L’identité physique chez l’ado adopté

Les adolescents développent leur identité en voyant ce qui les rapproche et les différencie des autres, de la société et de leur famille.

Une grande part de leur identité provient de leur apparence extérieure qui, durant l’adolescence, prend beaucoup d’importance. Il faut dire que durant cette période, le corps se transforme grandement. Difficile de ne pas être concerné par son apparence quand celle-ci se modifie.

Avec cette transformation vient également une redéfinition de la personne. Qui est ce nouveau reflet devant moi? Qui est cette jeune femme, ce jeune homme? Où est passé l’enfant que j’étais? Cette transformation amène les ados à seposer davantage de questions sur leur origine biologique.

Les questionnements de l’adolescent adopté

Quand on demande aux jeunes ce qu’ils souhaitent connaître de leurs origines, une des premières questions, après le fameux «pourquoi» est de savoir à qui ils ressemblent. Par la suite, ce sont les traits de caractère qui les intéressent. Ce besoin viendrait du désir d’appartenance, du désir de se retrouver en quelqu’un.

Il est difficile pour eux de se faire une idée de leur physique, alors qu’ils ne ressemblent à personne. C’est un étranger qui se retrouve dans leur miroir. Ils n’ont pas de modèles susceptibles de leur montrer à quoi ils ressembleront une fois la croissance complétée.
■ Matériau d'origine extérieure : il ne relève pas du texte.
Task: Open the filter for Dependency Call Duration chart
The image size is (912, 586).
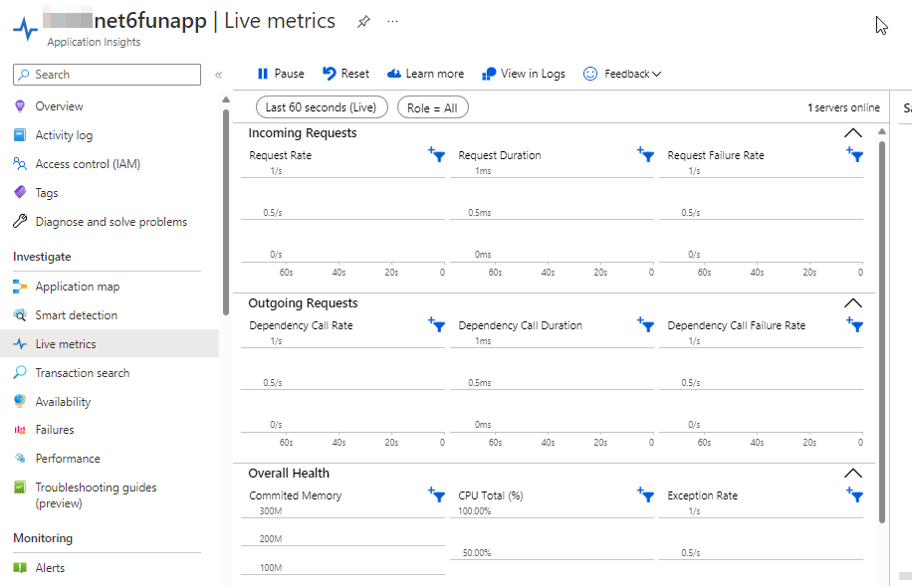Action: point(645,325)
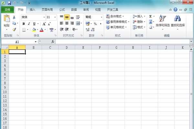
Task: Toggle middle vertical alignment button
Action: [67, 17]
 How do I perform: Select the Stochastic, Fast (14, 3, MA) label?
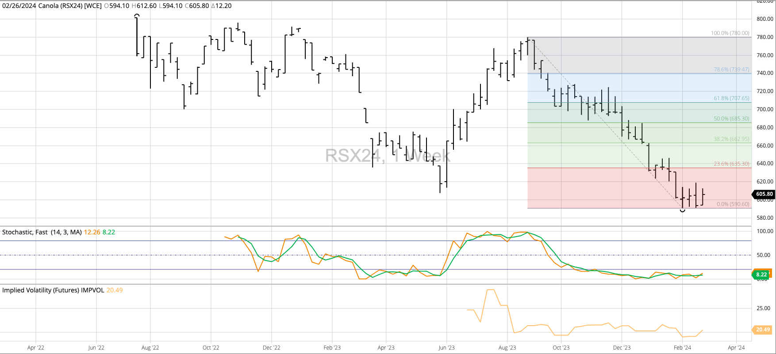pos(42,232)
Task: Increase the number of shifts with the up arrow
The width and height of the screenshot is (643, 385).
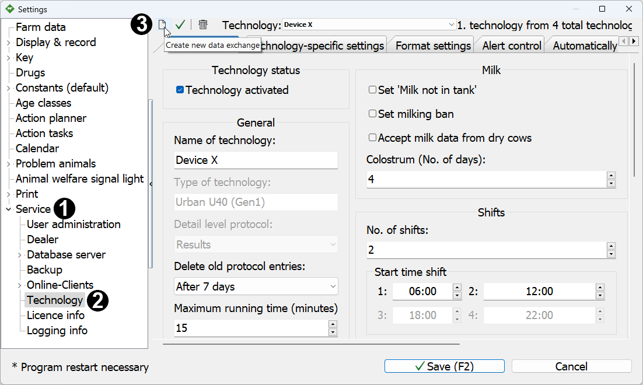Action: [x=611, y=246]
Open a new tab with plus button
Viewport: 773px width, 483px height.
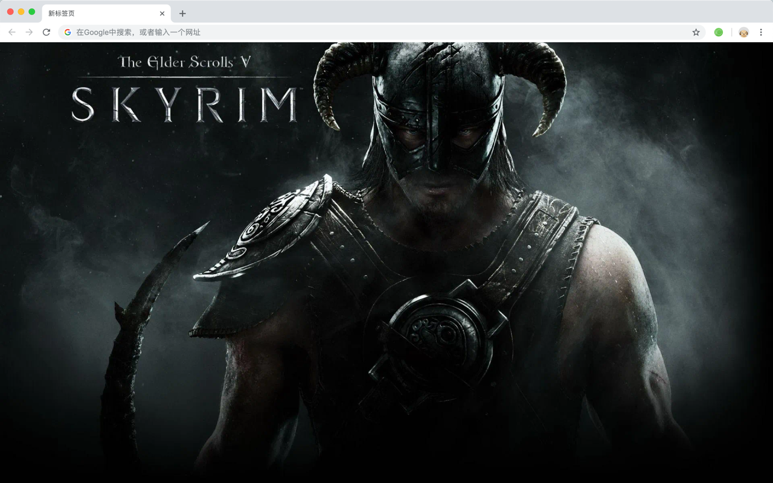coord(182,13)
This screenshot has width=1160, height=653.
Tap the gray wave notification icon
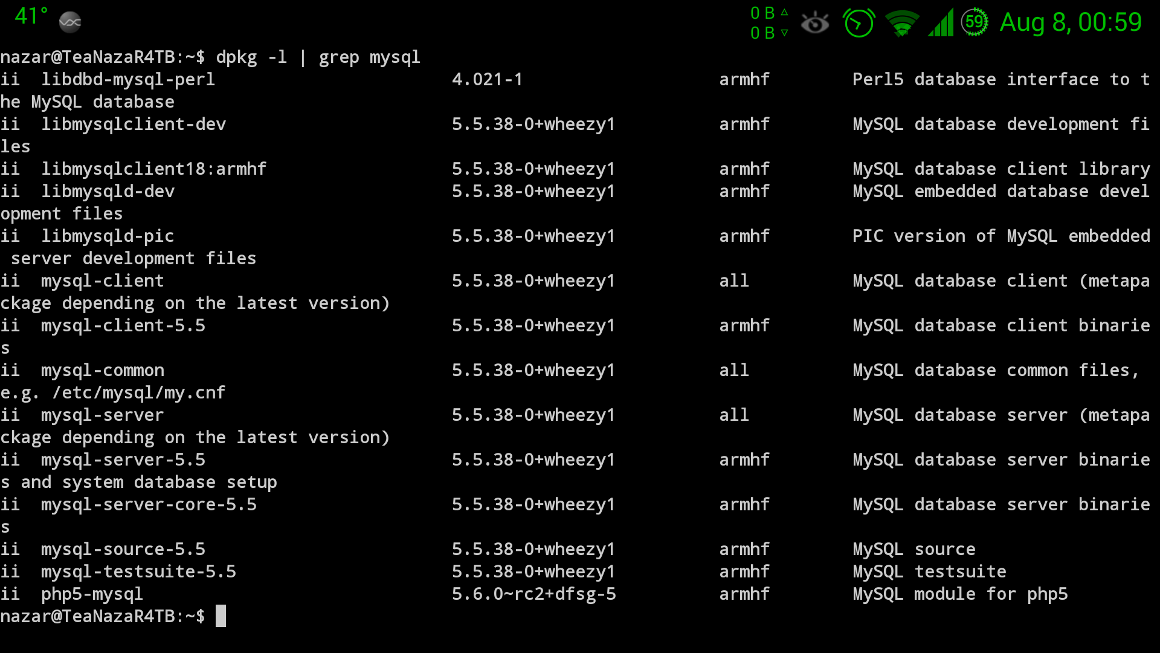pyautogui.click(x=70, y=22)
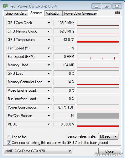This screenshot has width=125, height=158.
Task: Open the GPU Core Clock dropdown arrow
Action: pyautogui.click(x=49, y=23)
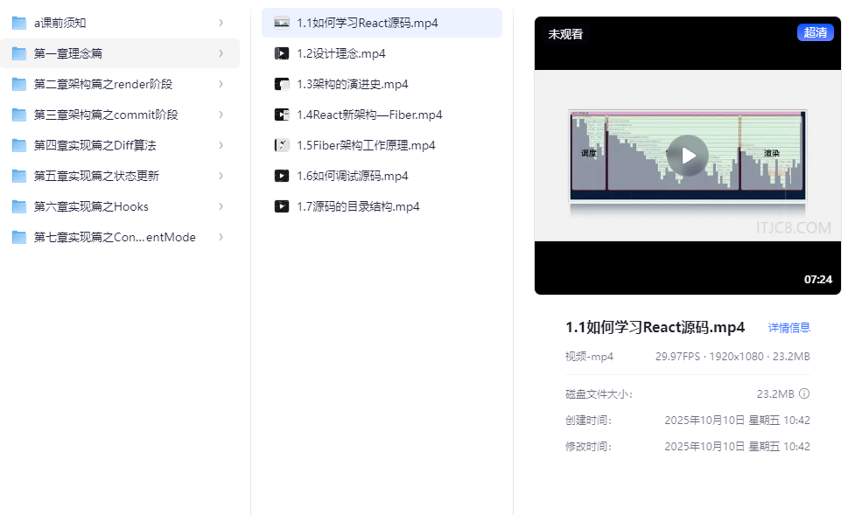Click the video thumbnail icon of 1.3架构的演进史.mp4
This screenshot has height=515, width=855.
click(283, 83)
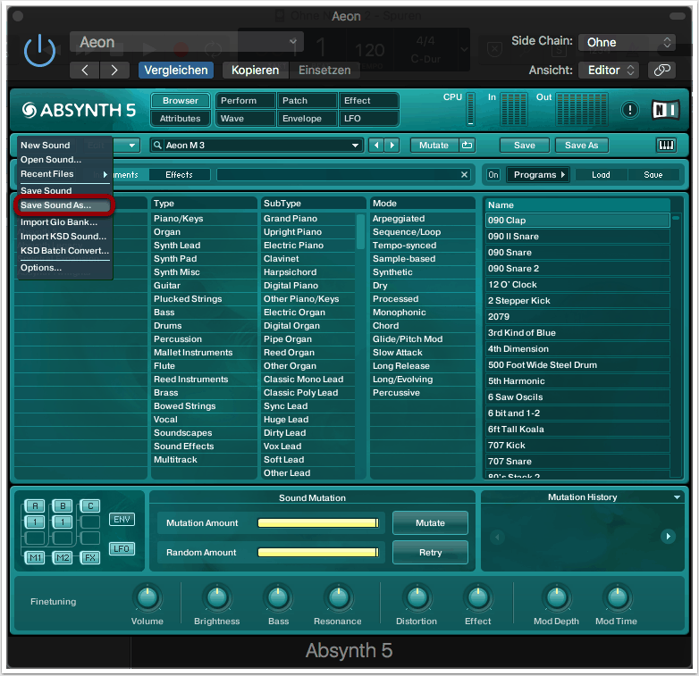Screen dimensions: 699x676
Task: Clear the search field with X icon
Action: (464, 175)
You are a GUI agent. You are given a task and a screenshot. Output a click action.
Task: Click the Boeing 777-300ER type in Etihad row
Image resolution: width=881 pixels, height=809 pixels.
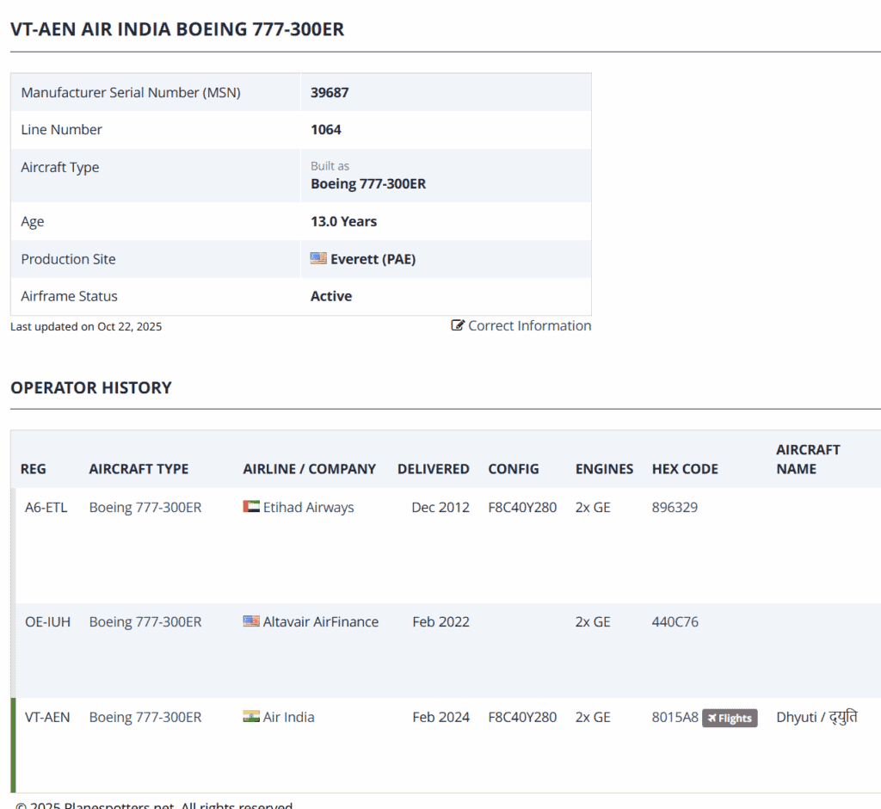point(145,507)
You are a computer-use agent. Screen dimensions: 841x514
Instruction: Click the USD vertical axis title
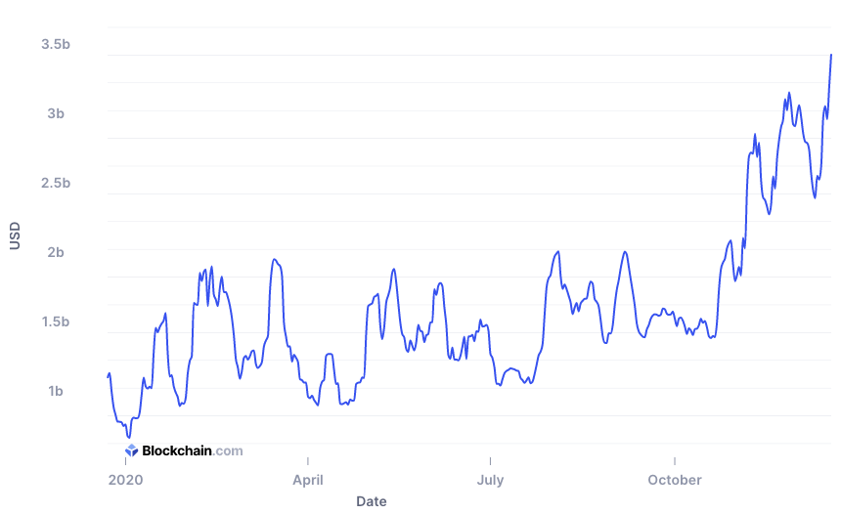pos(15,236)
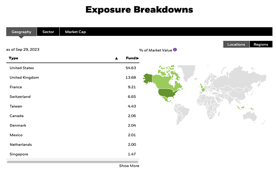This screenshot has height=171, width=276.
Task: Click the Switzerland row
Action: pos(73,97)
Sont-ils beaux? Sont-ils laids? Leur impression aura de l’impact sur leur estime de soi. Les ados adoptés se posent beaucoup de questions sur leur apparence physique. Ils se demandent de quelle façon ce corps se transformera-t-il. Sera-t-il gros? Quand cesseront-ils de grandir? À qui ressembleront-ils? Toutes ces questions sont particulièrement troublantes pour les jeunes dont la
race diffère de celle de leurs parents.

Les inquiétudes biologiques

Le côté biologique les amène également à remettre en question leurs antécédents médicaux. Y a-t-il des cas de cancer ? Viennent-ils d’une famille avec des troubles cardiaques? Vivront-ils vieux? Y a-t-il une histoire de maladie mentale?

Tous ces points, anodins pour une personne qui n’a pas été adoptée, revêtent de l’importance pour le jeune adopté. Cette situation est réactivée à chaque visite médicale quand il est question d’antécédents.

Quelques ados iront jusqu’à ne plus être à l’écoute de leurs symptômes, croyant qu’une maladie pourrait possiblement les fragiliser. Ils se disent que tout est possible, puisqu’ils ne connaissent rien de leurs antécédents médicaux.

Aspect psychosocial

C’est à l’adolescence que la recherche de visages semblables dans la foule prend toute son importance. L’adolescent cherche des modèles qui lui ressemblent. Il se pose des questions sur une personne qui partage les mêmes traits physionomiques ou caractériels. Serait-ce un frère? Une cousine éloignée? Il cherche à s’identifier à d’autres.

Cette recherche fait en sorte qu’une personne adoptée peut arriver à mettre en doute son amoureuse ou son amoureux, surtout s’il lui ressemble. Se peut-il qu’il soit relié par le sang à cette personne? Il est vrai qu’en adoption internationale le risque est peut-être moins grand, mais la question demeure quand même présente. Le doute subsiste toujours.

La différence physique rend l’ado mal à l’aise face à sa famille adoptive. Il peut trouver gênant de se promener avec une mère blanche et de passer pour son jeune amoureux. Mesurer 6 pieds et être entouré de gens de petite taille, peut devenir embarrassant. La différence se démarque constamment. L’adolescent peut se sentir exclu du clan familial et vivre un grand malaise. Prenez votre mal en patience, l’adolescence ne dure que quelque temps! Abordez plutôt cette différence par l’humour. L’ado risque fort bien de vouloir entrer dans le jeu.

Un autre facteur dont il faut tenir compte durant la puberté est la précocité de la maturation sexuelle de plusieurs races par rapport à la race blanche.1 Ce phénomène cause plusieurs malaises à l’ado qui se sent décalé par rapport à ses pairs. On le perçoit plus vieux que ses copains alors que sa maturation émotive est souvent plus lente en raison des difficultés reliées à l’abandon.